By Jae-Ha Kim
Chicago Sun-Times
December 19, 1999
Just one look was all it took.
Elynne Chaplik Aleskow was dancing at a club when she noticed a man shyly peering at her. Richard Aleskow, who had caught sight of her on his way out, couldn’t stop staring.
“It was such a cliche,” says Elynne, assistant professor of communications at Wright College. “I literally saw him from across a darkened room. He was smiling and looked so sweet standing there.”
Ironically, Richard hadn’t even wanted to go to the club. It was 1987, and he preferred classical music to the pop music of the time.
“My friends dragged me out,” says Richard, a broker in the insurance industry. “I’m not really a dancer and had no interest in going to a dance club. I hate those places. They’re for the hearing-impaired. After about 10 minutes I wanted to leave, but my friends convinced me to stick around.
“I saw Elynne and could tell that she was a happy person. I had to meet her. . . . She was motioning to me that she would be with me in a moment. At the end of the dance, she came over and we started talking. And we found out that we had so much in common.”
They talked for about an hour that night. Richard walked Elynne to her car and asked for her number. To his surprise, rather than getting a work number, he received her home number.
“I had no hesitation about doing that,” Elynne says. “I had dated quite a bit in my life, but there was something about him that I really liked. He seemed so real and sincere and down to earth. There was a genuine comfort level there as well, and I just followed my instincts.”
When she got home, there was a message from Richard saying that he hoped she got home safely.
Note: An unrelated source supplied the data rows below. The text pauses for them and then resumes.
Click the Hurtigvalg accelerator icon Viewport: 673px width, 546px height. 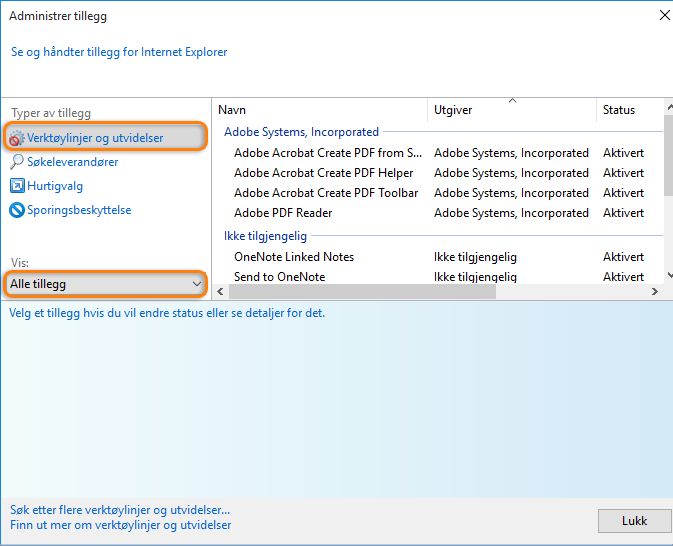click(17, 186)
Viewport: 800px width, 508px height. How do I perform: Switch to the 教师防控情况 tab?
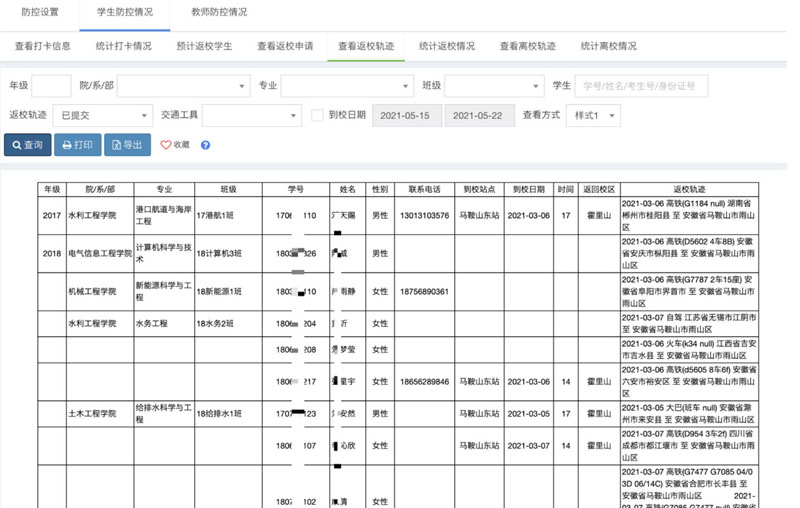pyautogui.click(x=219, y=13)
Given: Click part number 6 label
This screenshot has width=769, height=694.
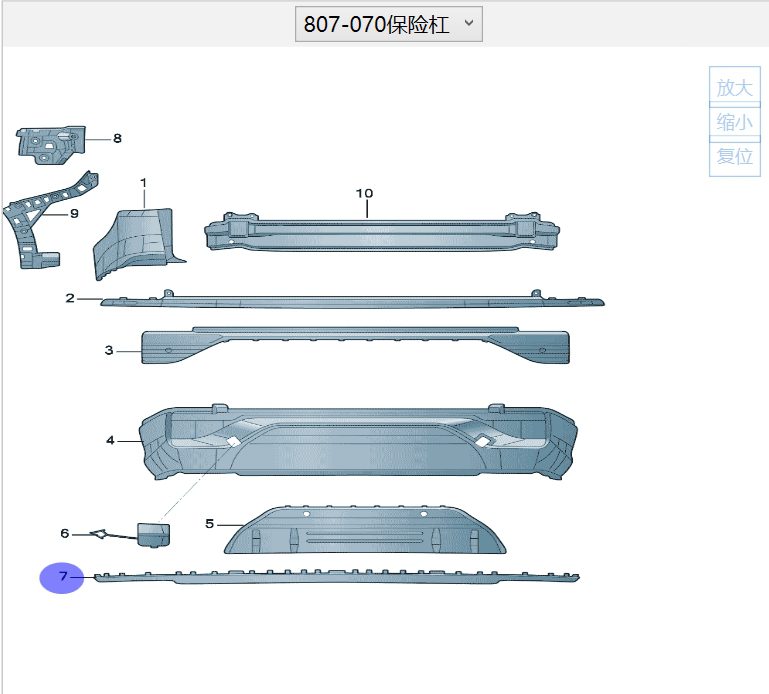Looking at the screenshot, I should point(65,534).
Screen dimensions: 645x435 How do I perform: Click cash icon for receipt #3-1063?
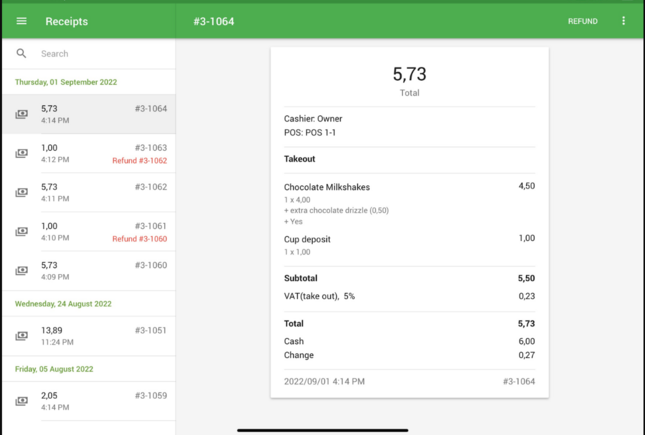[22, 153]
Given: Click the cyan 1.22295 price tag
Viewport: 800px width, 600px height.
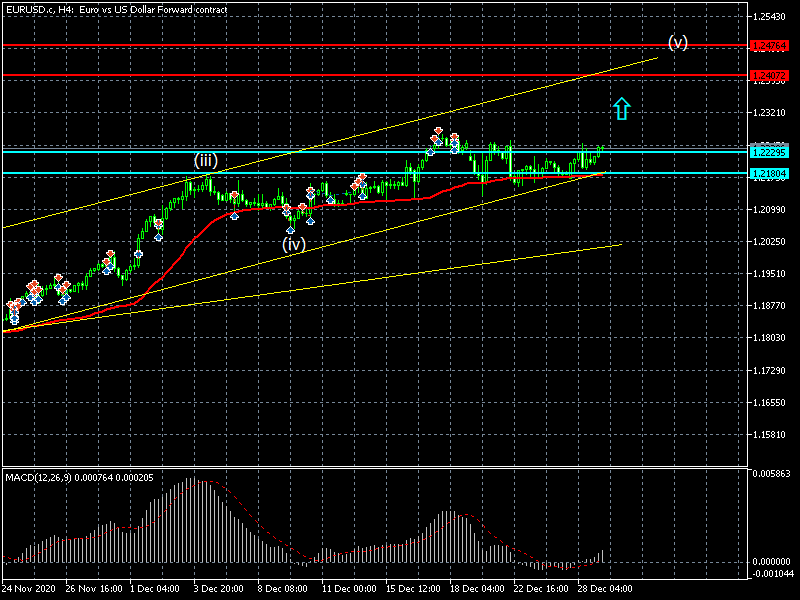Looking at the screenshot, I should tap(770, 152).
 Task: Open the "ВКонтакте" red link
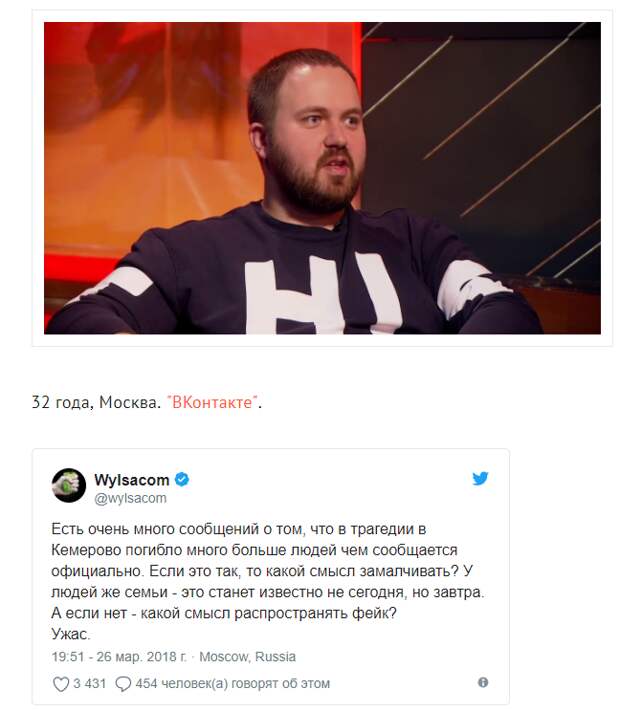(x=212, y=402)
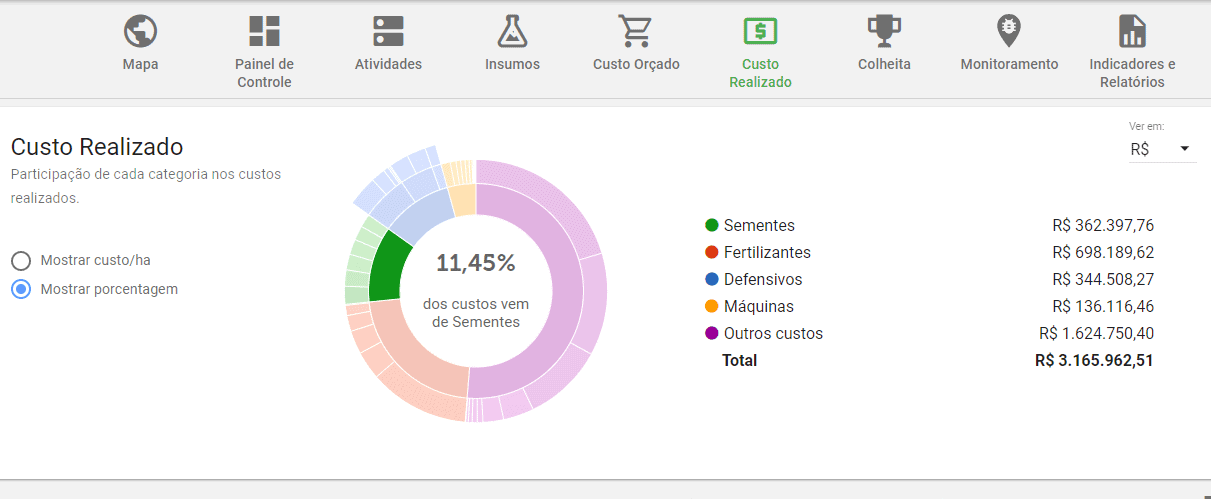The width and height of the screenshot is (1211, 499).
Task: Click the Painel de Controle dashboard icon
Action: click(264, 31)
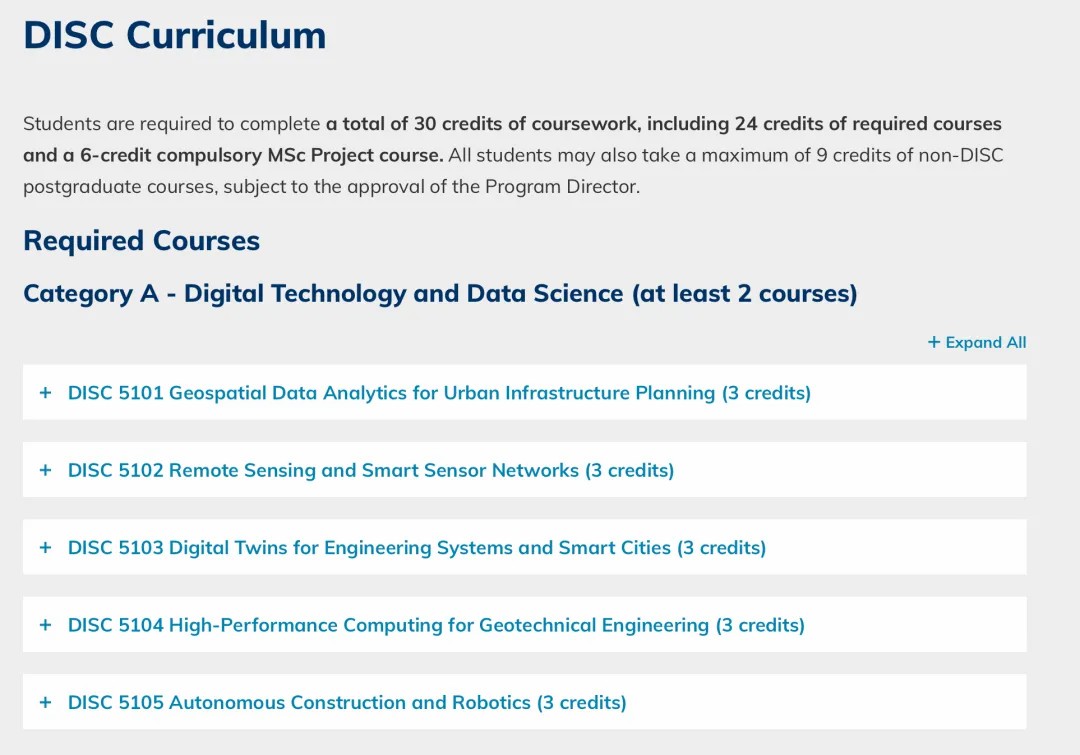The image size is (1080, 755).
Task: Click the Category A Digital Technology heading
Action: click(x=440, y=293)
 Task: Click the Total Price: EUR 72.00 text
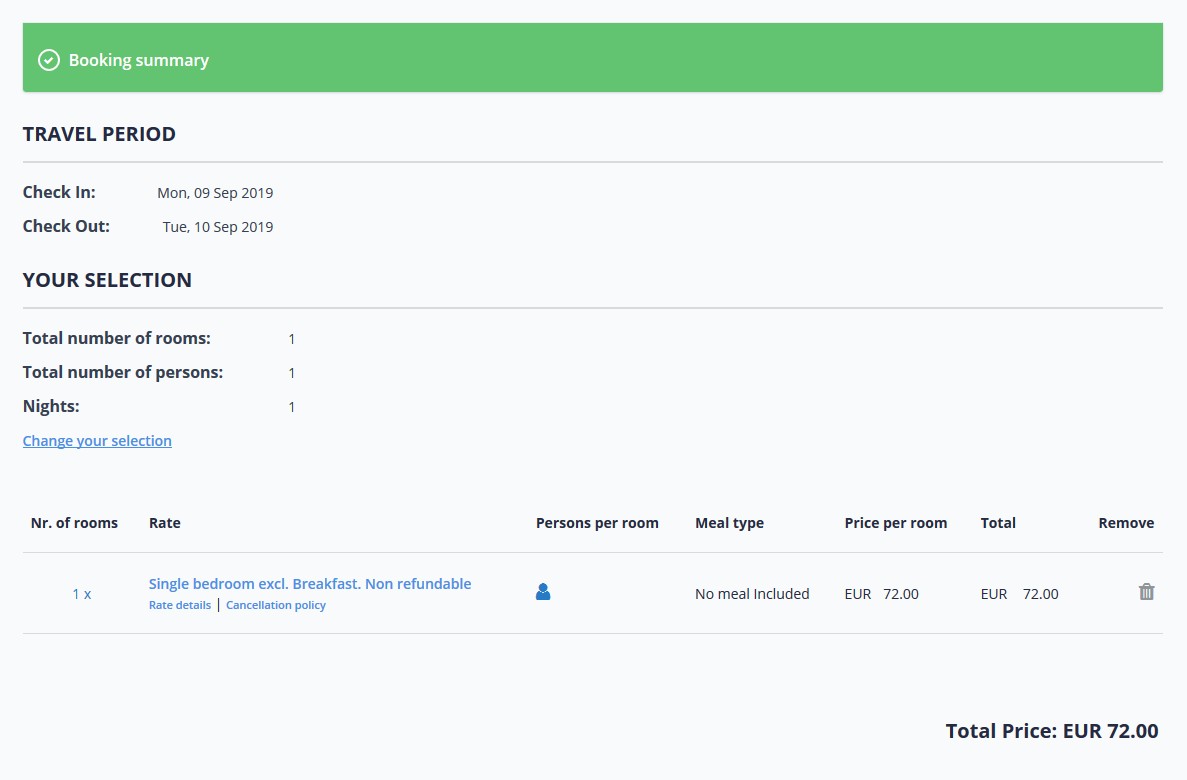pyautogui.click(x=1051, y=731)
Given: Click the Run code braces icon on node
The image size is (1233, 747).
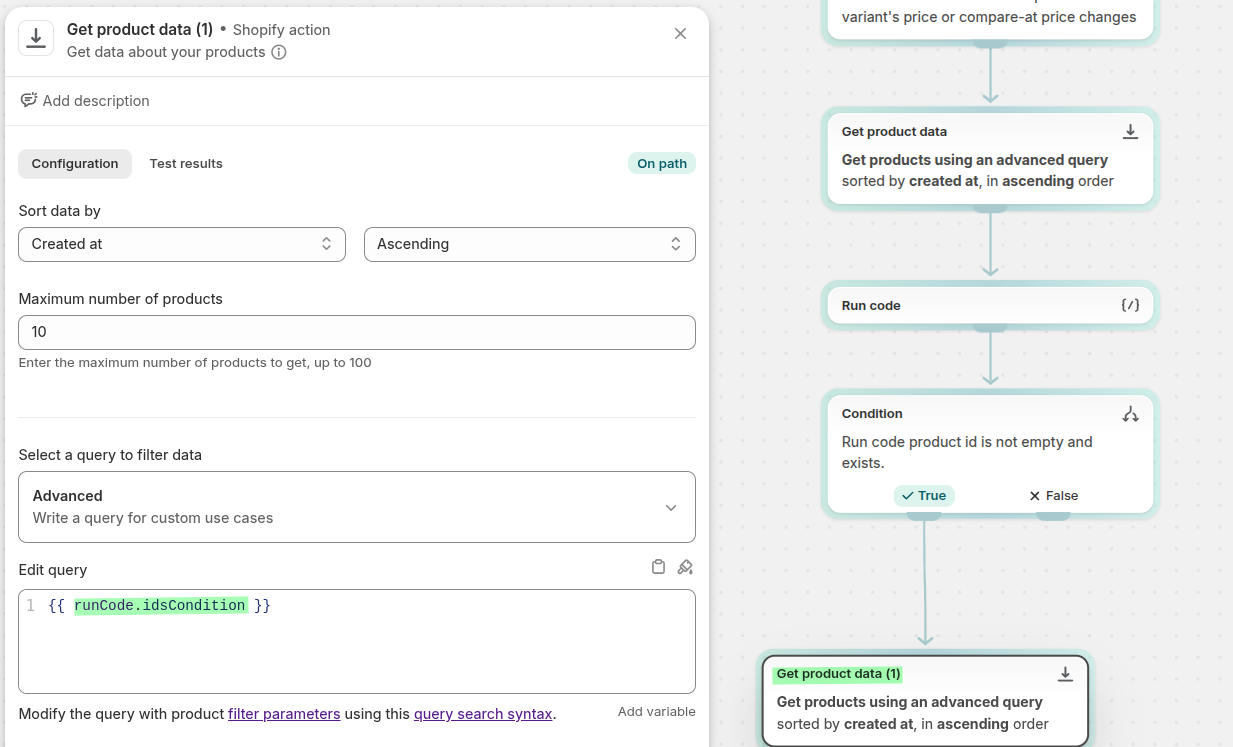Looking at the screenshot, I should pos(1130,305).
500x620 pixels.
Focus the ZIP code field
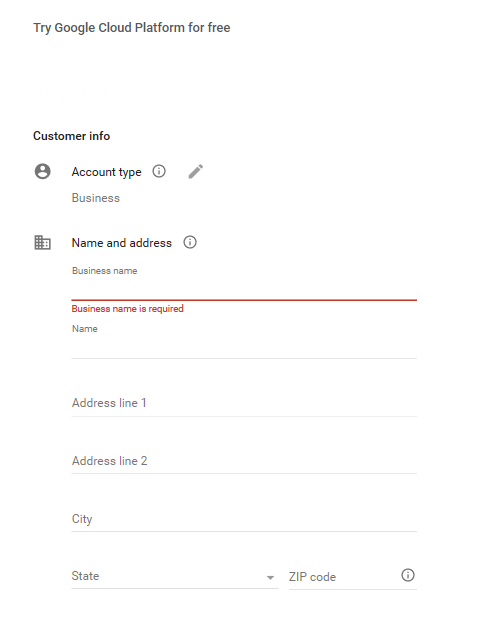(344, 577)
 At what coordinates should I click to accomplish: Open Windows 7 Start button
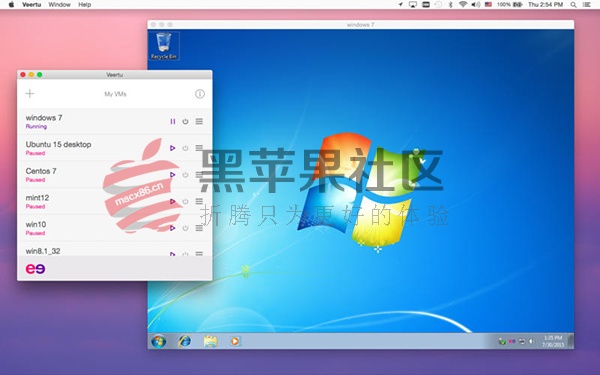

He said if she liked, she could call him back.
Elynne called him that night.
“We met on a Sunday,” she remembers. “At the time, his mother lived about two blocks away from where I live. So he mentioned that he’d be visiting with her on Tuesday, and would I like to take a walk with him that night. We did, and it was wonderful.
“We got together again on Wednesday. And Thursday . . . and so on. Then he asked me if I was available to accompany him to all the Chicago Symphony concerts for the season. That scared me a little bit. I had never been married, and I had grown accustomed to being single. But again, I went with my instincts.”
Two years later, the Chicago-based couple married. Richard, 62, and Elynne, 54, celebrated their 10-year wedding anniversary in June.
They still go on dates to the CSO together and enjoy taking long walks.